> _Task directions_
The answer must be one number: how many lines in the records below contain the string "agent".

> _Dataset content_
§ §

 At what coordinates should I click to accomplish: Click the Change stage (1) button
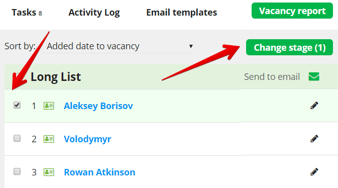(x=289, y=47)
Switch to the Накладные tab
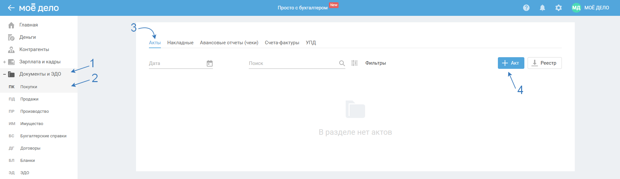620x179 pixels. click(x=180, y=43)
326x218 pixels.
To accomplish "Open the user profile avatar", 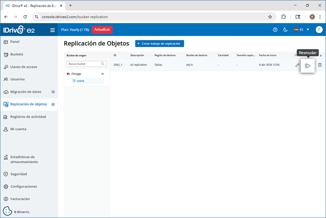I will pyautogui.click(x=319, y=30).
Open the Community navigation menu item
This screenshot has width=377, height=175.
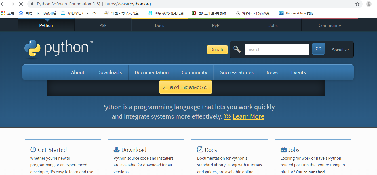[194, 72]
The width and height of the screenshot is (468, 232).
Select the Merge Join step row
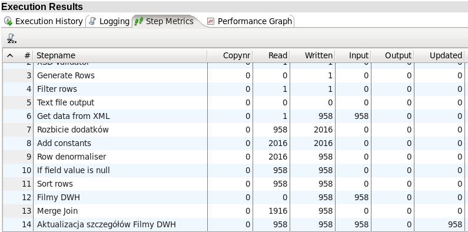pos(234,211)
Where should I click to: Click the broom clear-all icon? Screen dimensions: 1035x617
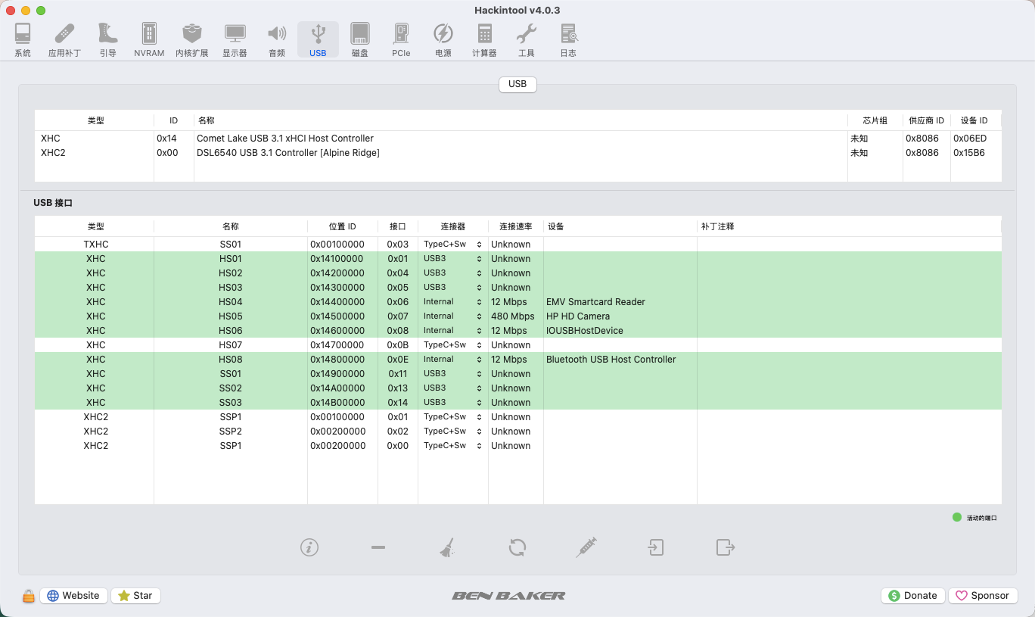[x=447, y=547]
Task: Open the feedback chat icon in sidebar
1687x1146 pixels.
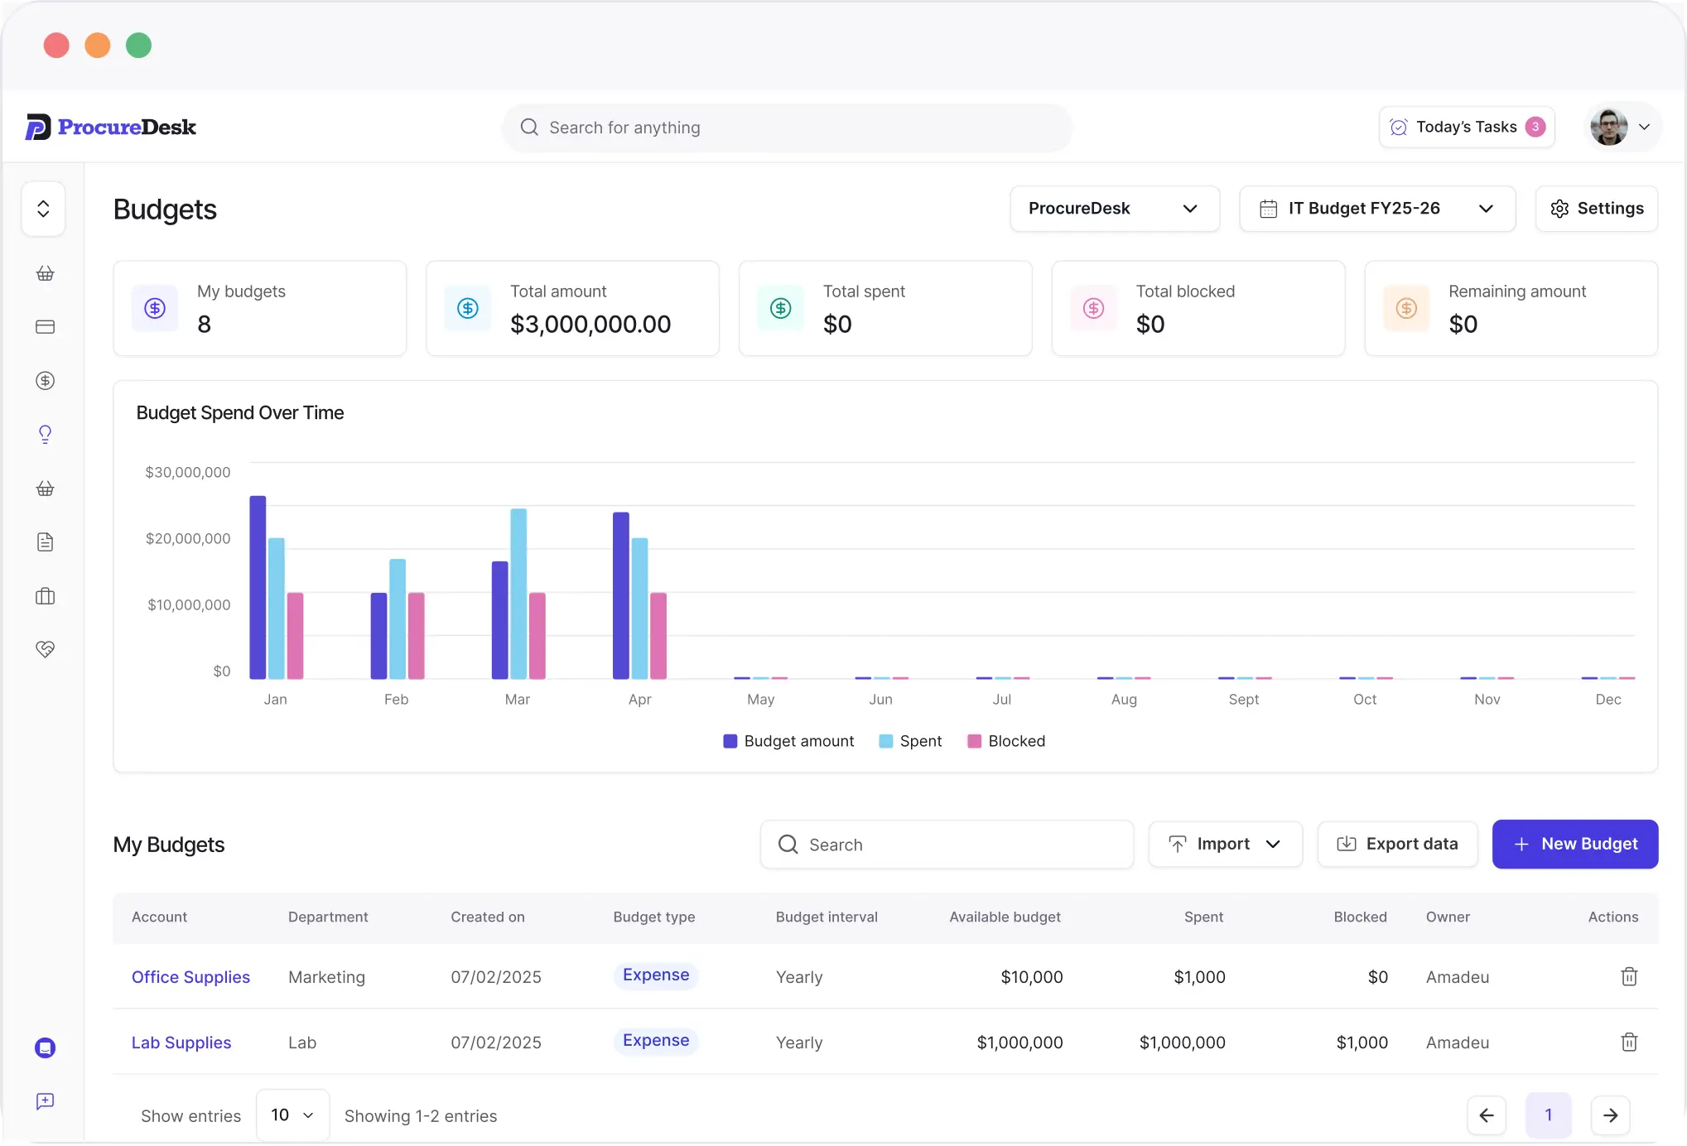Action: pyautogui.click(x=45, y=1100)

§ §

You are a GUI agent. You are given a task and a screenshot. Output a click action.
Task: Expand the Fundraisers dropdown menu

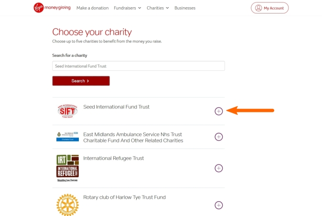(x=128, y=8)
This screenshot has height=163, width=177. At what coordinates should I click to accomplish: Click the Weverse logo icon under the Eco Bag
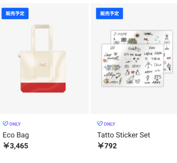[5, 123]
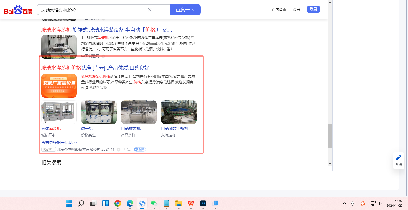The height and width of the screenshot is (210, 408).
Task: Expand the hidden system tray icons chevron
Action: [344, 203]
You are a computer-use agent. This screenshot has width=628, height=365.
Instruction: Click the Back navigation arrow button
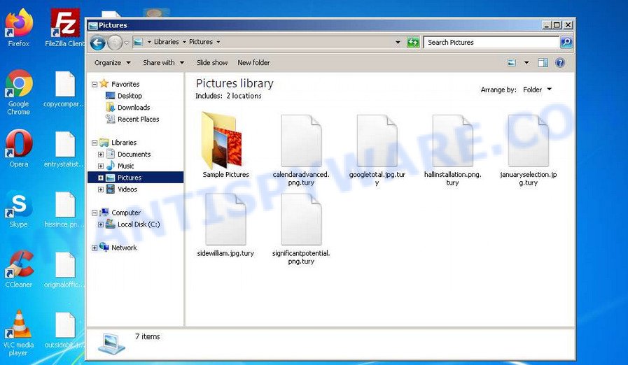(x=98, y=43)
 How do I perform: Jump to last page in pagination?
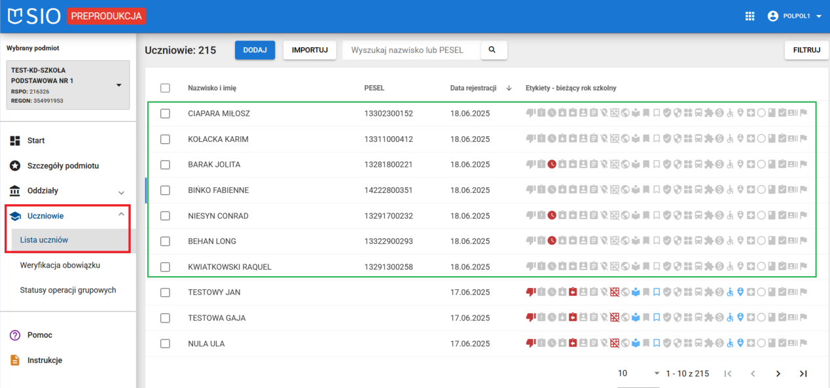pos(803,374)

§ §

> _Answer section_
2